To fine-tune your muscles for perfect landings, here are some simple exercises:
- Hold the lunge: Get into a lunge position with your front and back feet slightly turned out, arms above your head, and torso hollow. Squeeze your legs toward each other, as if you’re holding a piece of paper between them. Hold for ten seconds, and repeat. Practice this exercise on both legs.
- Prepare to jump: Place one foot slightly in front of the other. Keep your arms next to your ears, and round your hips. Now swing your arms down near your hips while bending your knees. Quickly lift your arms and push up into releve, making your body hollow. Practice ten in a row without breaking rhythm. This exercise emphasizes both the landing and takeoff position of the jump.
To up your beam game, you’ll need strong calf muscles and ankles to help you stay high on your toes in releve. These exercises target the key muscles responsible for your overall beam performance.

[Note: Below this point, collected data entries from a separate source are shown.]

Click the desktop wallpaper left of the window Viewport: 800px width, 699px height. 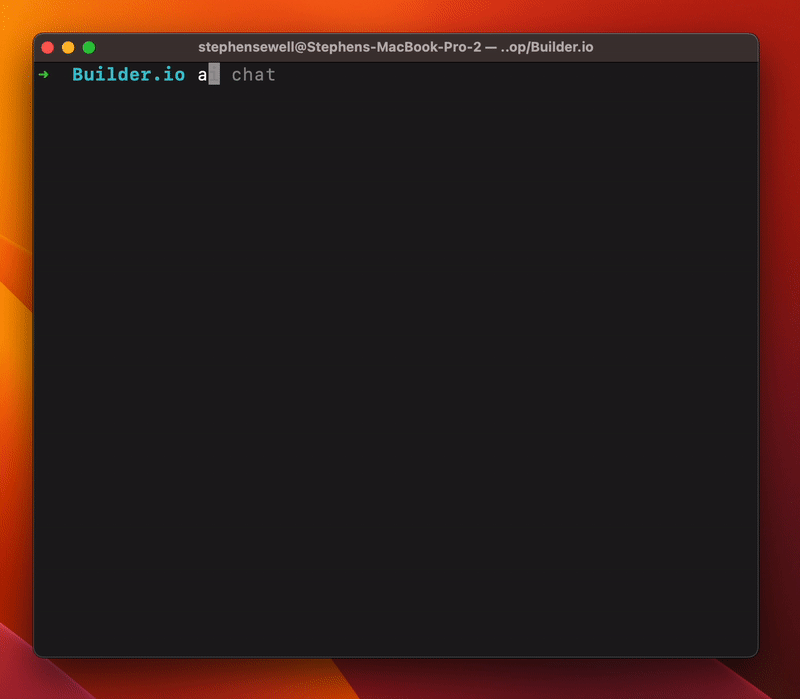pyautogui.click(x=15, y=350)
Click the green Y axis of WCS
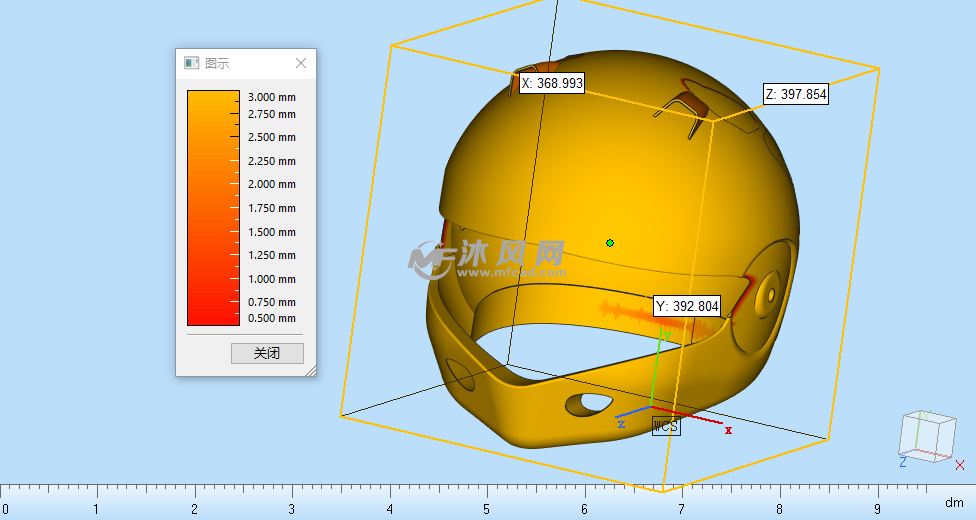The width and height of the screenshot is (976, 520). [656, 370]
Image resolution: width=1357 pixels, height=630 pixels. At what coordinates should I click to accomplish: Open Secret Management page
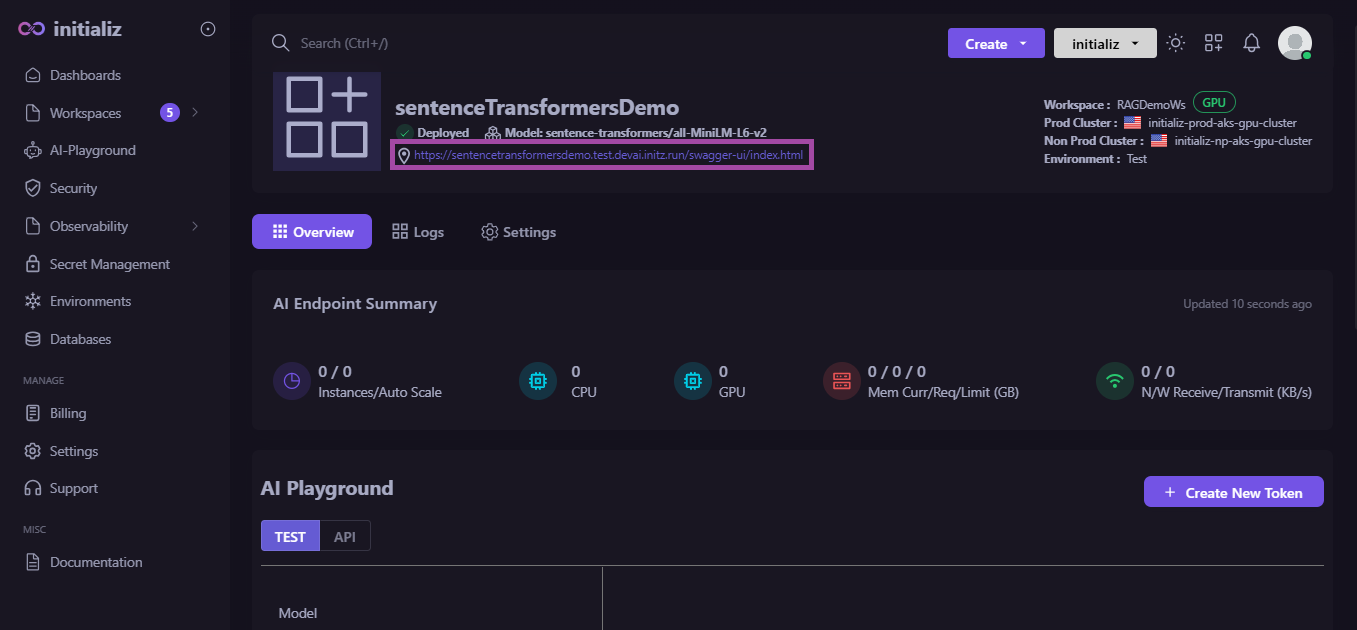click(x=109, y=264)
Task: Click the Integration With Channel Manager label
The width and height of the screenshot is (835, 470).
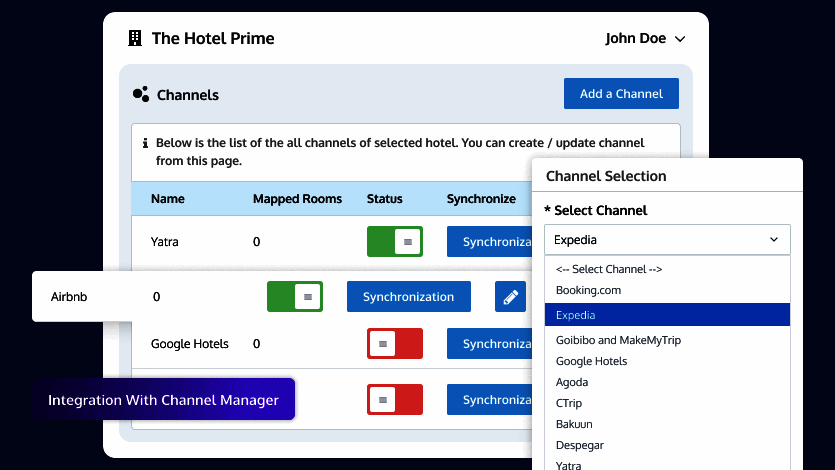Action: [x=163, y=400]
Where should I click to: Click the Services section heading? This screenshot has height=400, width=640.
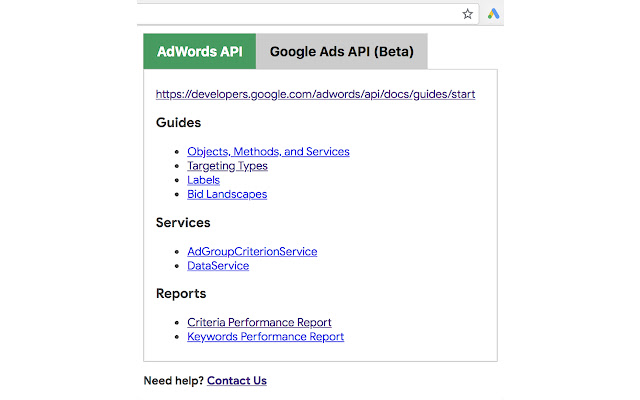click(183, 223)
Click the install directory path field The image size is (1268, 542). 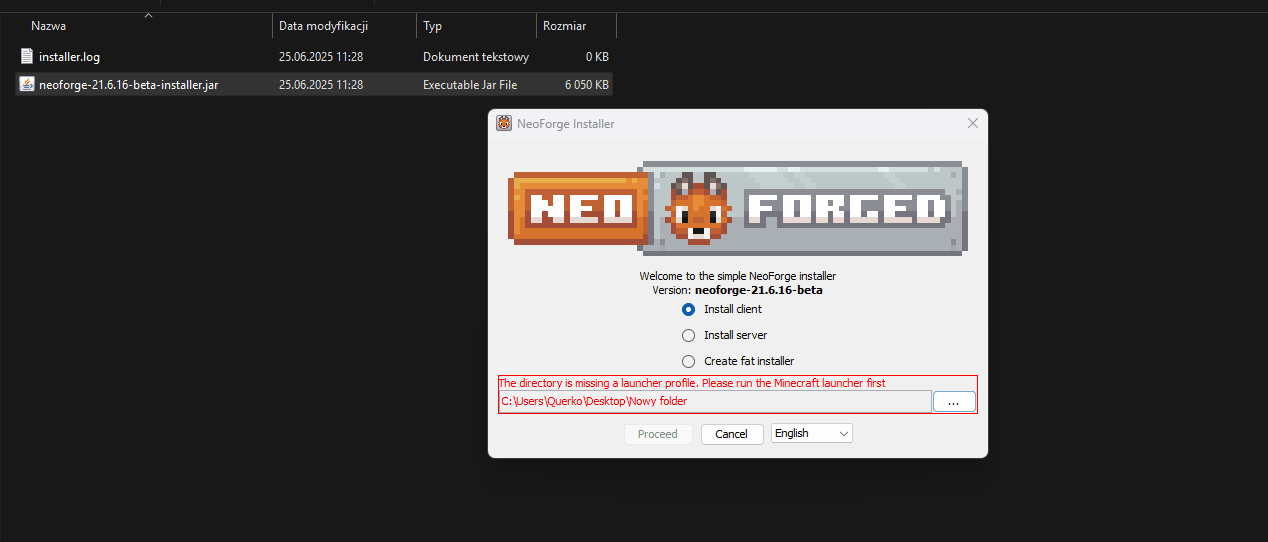714,402
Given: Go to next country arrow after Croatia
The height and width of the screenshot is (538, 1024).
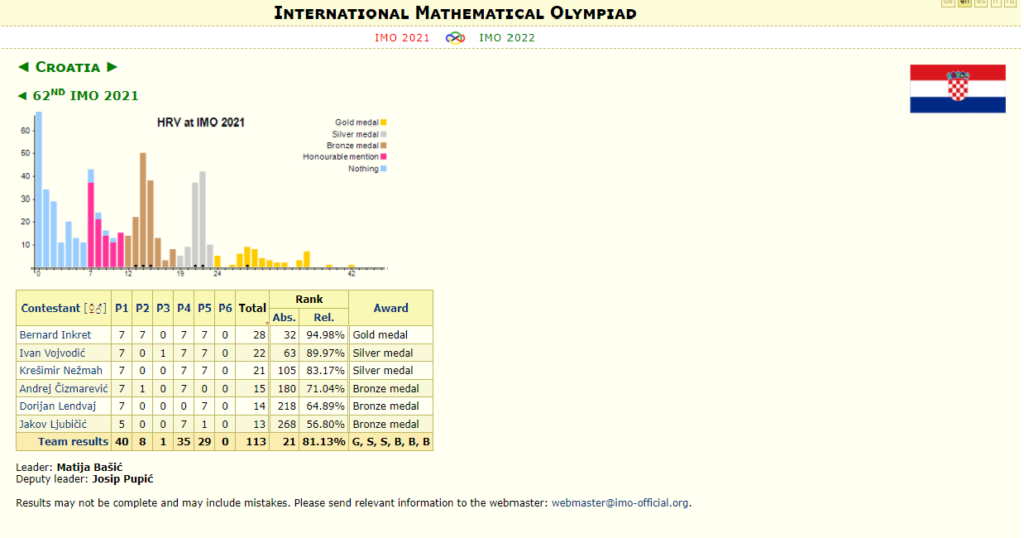Looking at the screenshot, I should pos(112,67).
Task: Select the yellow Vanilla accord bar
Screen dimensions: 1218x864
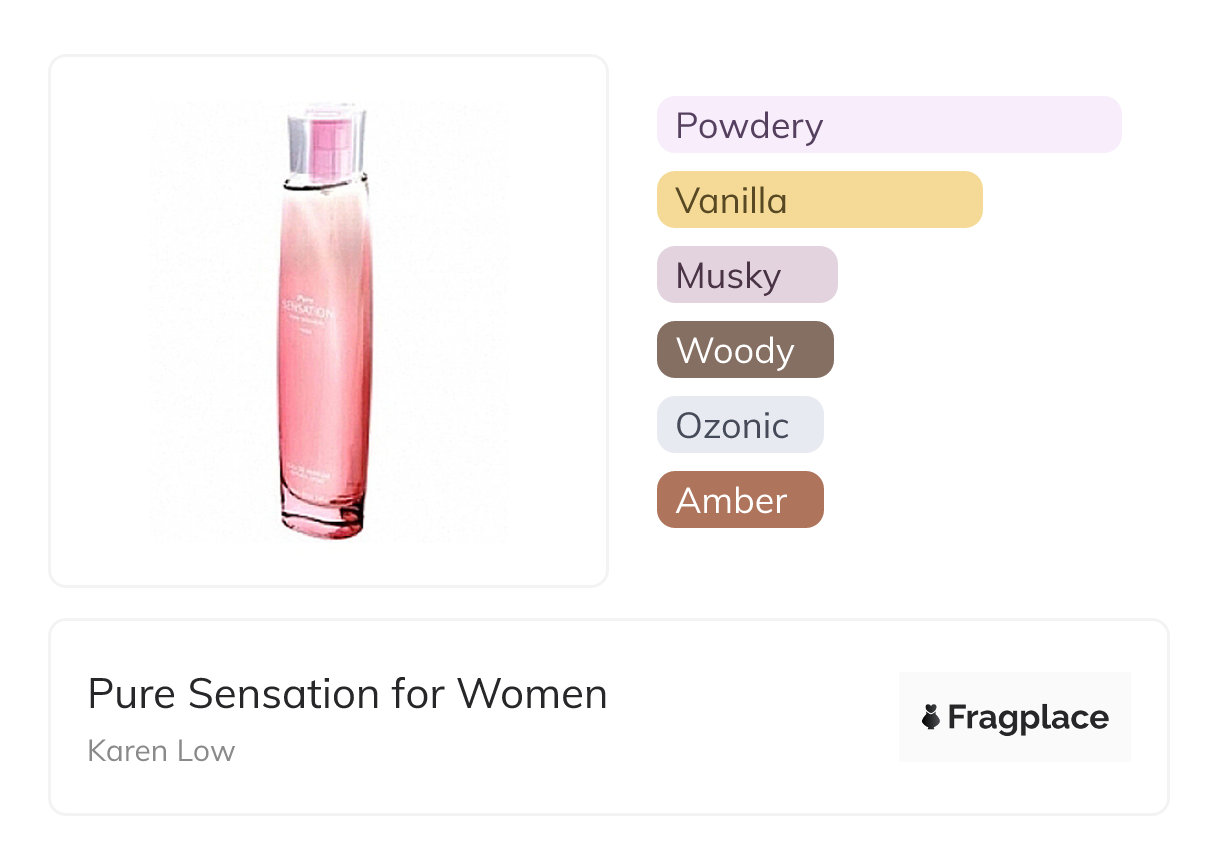Action: (819, 200)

- Stand on the beam so that your heels are hanging off of the edge, feet together. Rise quickly into releve, pressing the balls of your feet into the beam. Lower down slowly, and repeat.
- When using two feet becomes too easy, try this alternative: Stand on one foot and point your other foot to your ankle. Lift into releve and then lower back down. Make sure that you extend your foot all the way when you’re up on toe.
- Walk across the beam in releve without bending your knees. Maintain a hollow torso and keep your arms tight. When you get to the end of the beam, perform a pivot turn and walk back the other way, staying on toe with straight legs.
Olympic gymnasts make the beam look easy — that is, after they’ve put in years of practicing on the floor, perfecting their landings, and working on their strength. Remember that if you’re leery of the high beam, you can stack mats under the beam until you feel more confident. And as you now know, it’s perfectly cool to be square on beam!